Dolmetscher-leistungen

Öffentlichkeits-Arbeit

Summe

 2018

(anteilig ab März)

41.700 €

6.650 €

16.650 €

4.150 €

4.150 €

73.300 €

2019

50.000 €

8.000 €

20.000 €

5.000 €

5.000 €

88.000 €

2020

50.000 €

8.000 €

20.000 €

5.000 €

5.000 €

88.000 €

2021

8.300 €

1.350 €

3.350 €

1.850 €

1.850 €

14.700 €

Summe

146.700 €

25.200 €

65.000 €

14.250 €

14.250 €

265.450 €

Die Möglichkeit einer Verlängerung der Nachsorgephase über die 3 Jahre hinaus wird nicht ausgeschlossen.

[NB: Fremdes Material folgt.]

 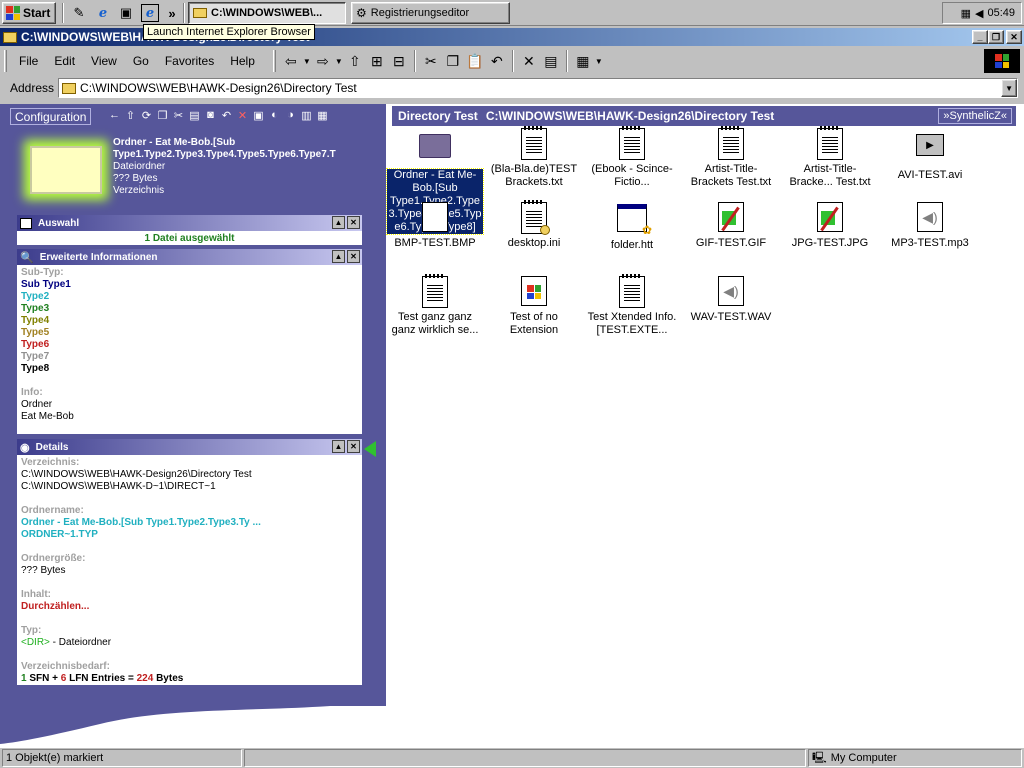 I want to click on file-item: ▶ AVI-TEST.avi, so click(x=930, y=155).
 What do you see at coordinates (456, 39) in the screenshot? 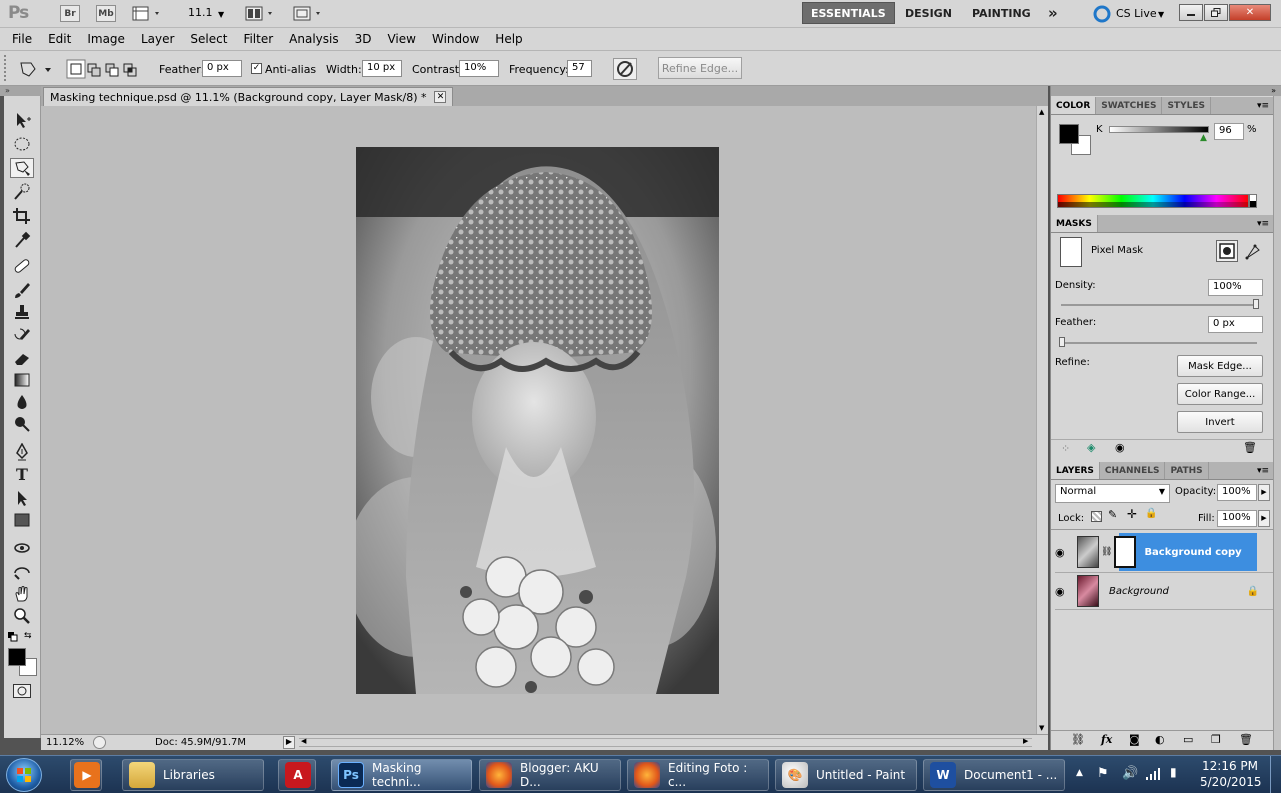
I see `menu-window: Window` at bounding box center [456, 39].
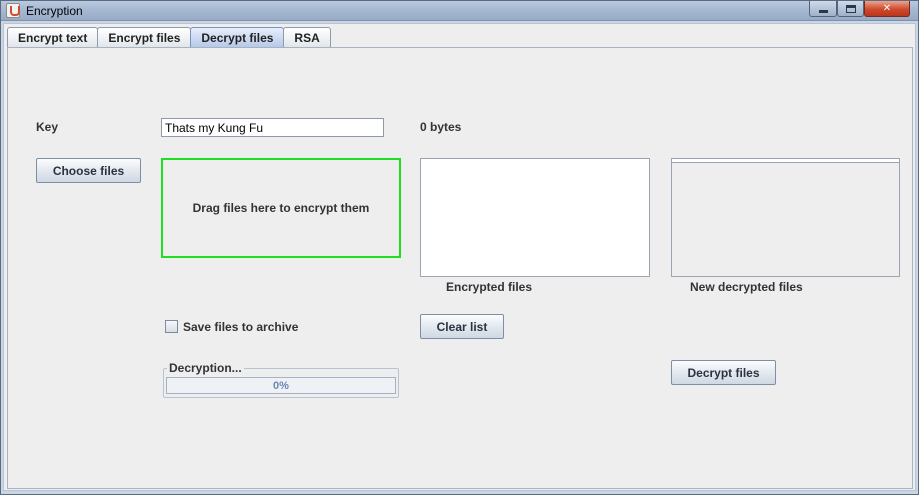 This screenshot has width=919, height=495. Describe the element at coordinates (307, 37) in the screenshot. I see `tab-rsa: RSA` at that location.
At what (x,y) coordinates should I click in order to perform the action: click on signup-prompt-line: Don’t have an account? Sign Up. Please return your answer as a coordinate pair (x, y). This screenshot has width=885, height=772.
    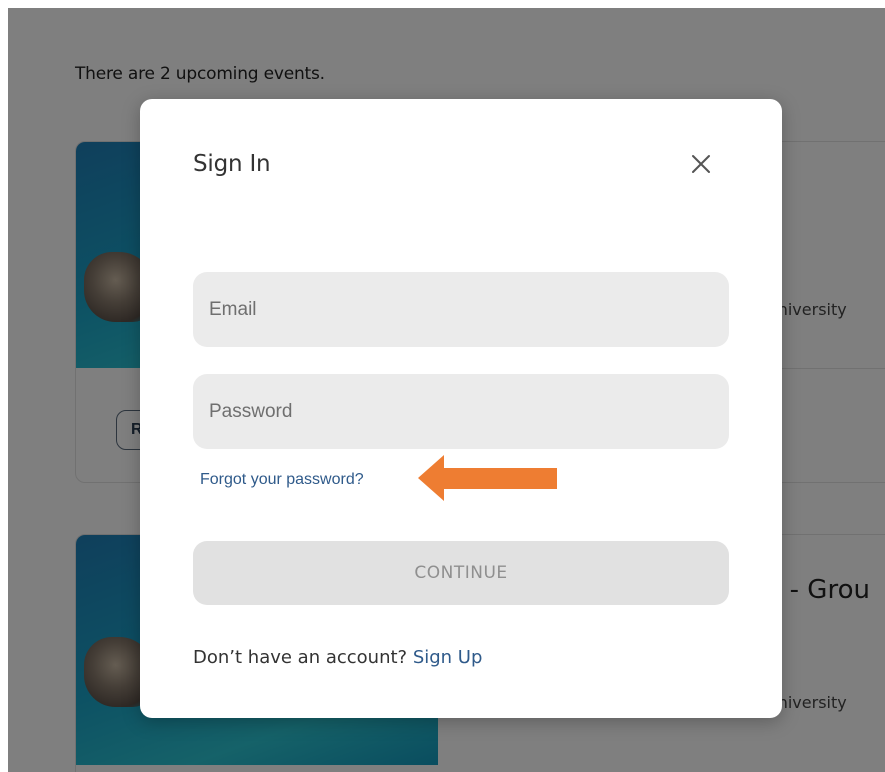
    Looking at the image, I should click on (338, 658).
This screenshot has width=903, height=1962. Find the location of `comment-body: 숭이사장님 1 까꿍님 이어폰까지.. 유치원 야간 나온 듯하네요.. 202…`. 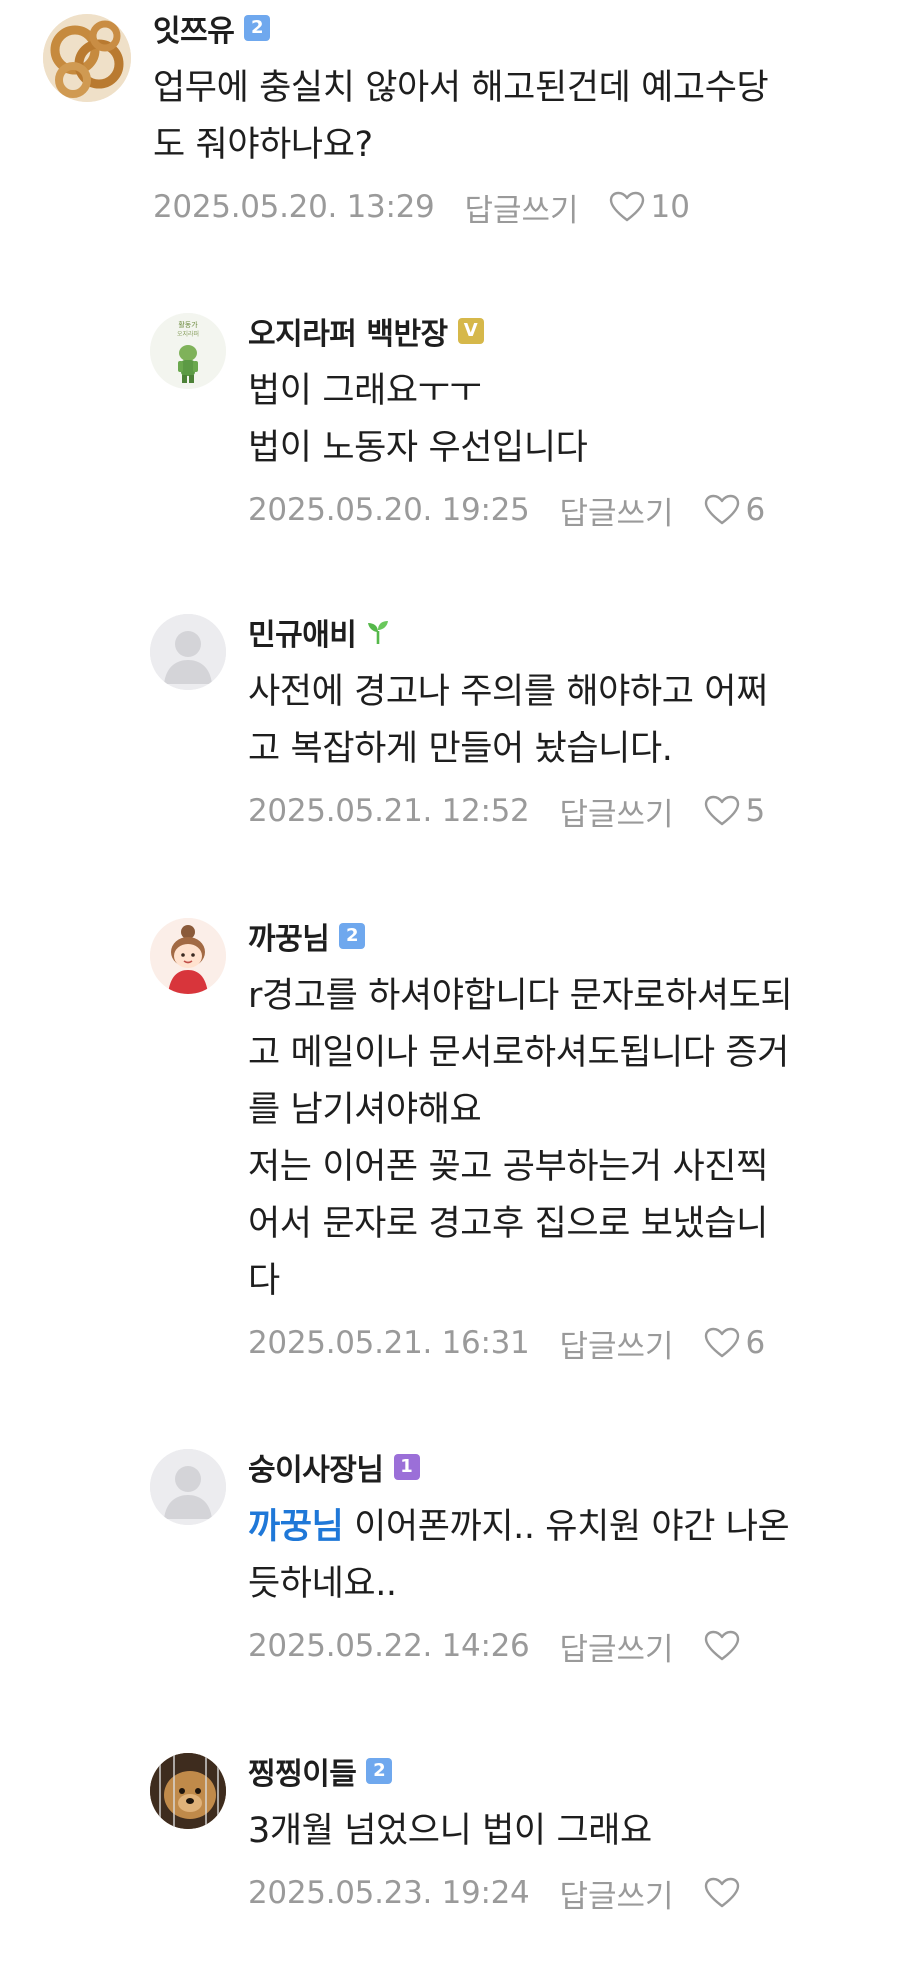

comment-body: 숭이사장님 1 까꿍님 이어폰까지.. 유치원 야간 나온 듯하네요.. 202… is located at coordinates (566, 1558).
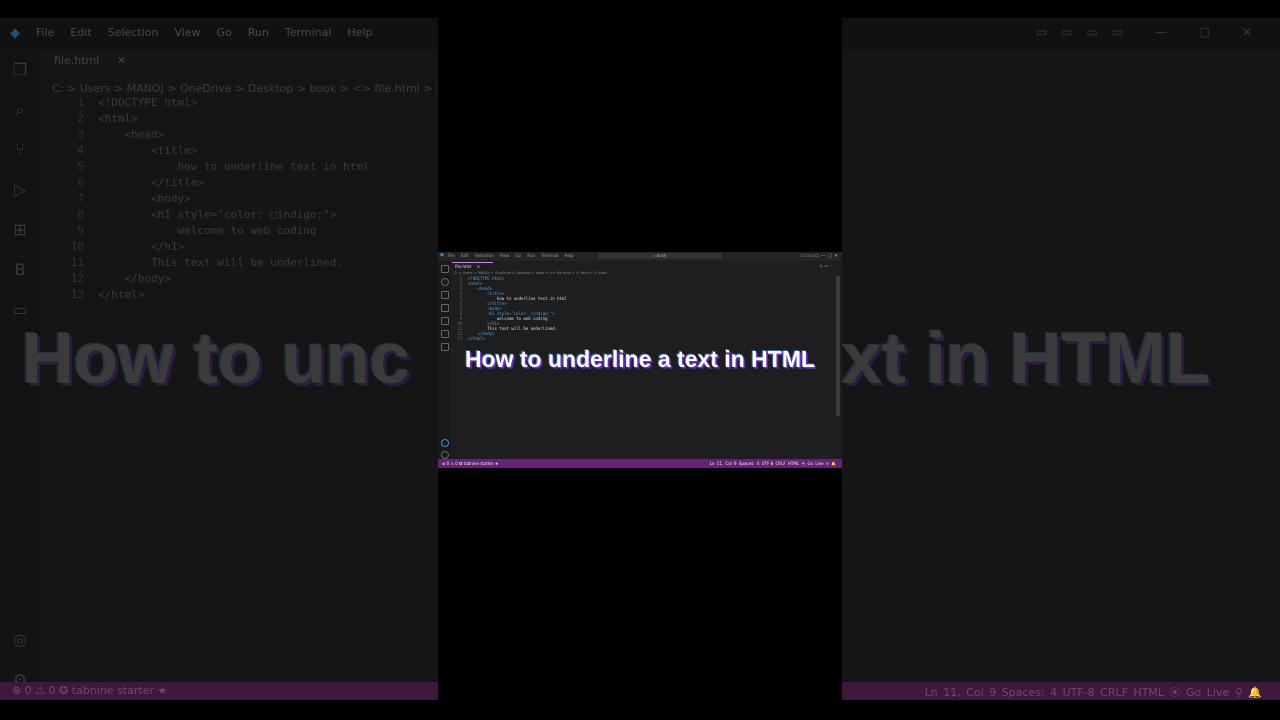  I want to click on bg-menu-edit: Edit, so click(81, 32).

8.    Bewerbungsvoraussetzungen 
Die Zuwendung kann ein Bewerber erhalten, wenn er 
•    eine detaillierte und aussagekräftige, in sich schlüssige Konzeption zur Umsetzung der formalen und fachlichen Anforderungen mit Aussagen zum Leistungsumfang, zu den Zielen der angebotenen Leistung, zur Qualitätssicherung, Dokumentation und Evaluation eingereicht hat,
•    Kenntnisse und Erfahrungen in der Quartiersentwicklung mit interkultureller Ausrichtung  nachweisen kann,
•    Kenntnisse und Erfahrungen mit ressourcenorientierten und aktivierenden Methoden nachweisen kann,
•    in der beschriebenen Region auf Netzwerkstrukturen zurückgreifen kann,
•    durch seinen Geschäftsbetrieb die fachliche Qualität und die gebotene Quantität seiner Leistungen gewährleistet und über eine hinreichende technische sowie organisatorische Ausstattung verfügt,
•    eine Eigenerklärung vorlegt, dass sich der Interessent weder in einem Konkurs- noch in einem Vergleichsverfahren  befindet,
•    eine Eigenerklärung zur Nichtanwendung der „Scientology“ Technologie nach L. Ron Hubbard vorlegt.

9.    Fristen
Der Antrag und die vollständigen Bewerbungsunterlagen sind bis spätestens 31.1.2018 bei folgender Dienststelle einzureichen: 

Bezirksamt Wandsbek
Fachamt Sozialraummanagement
Schloßstraße 60
22041 Hamburg

Maßgebend ist das Datum des Eingangsstempels des Bezirksamtes Wandsbek.

10.    Auskünfte
Nähere Auskünfte zum Interessenbekundungsverfahren erteilt:

Bezirksamt Wandsbek
Fachamt Sozialraummanagement
Herr Gönen und Herr Lindner
Telefon 42881- 4044 und 42881 - 2247.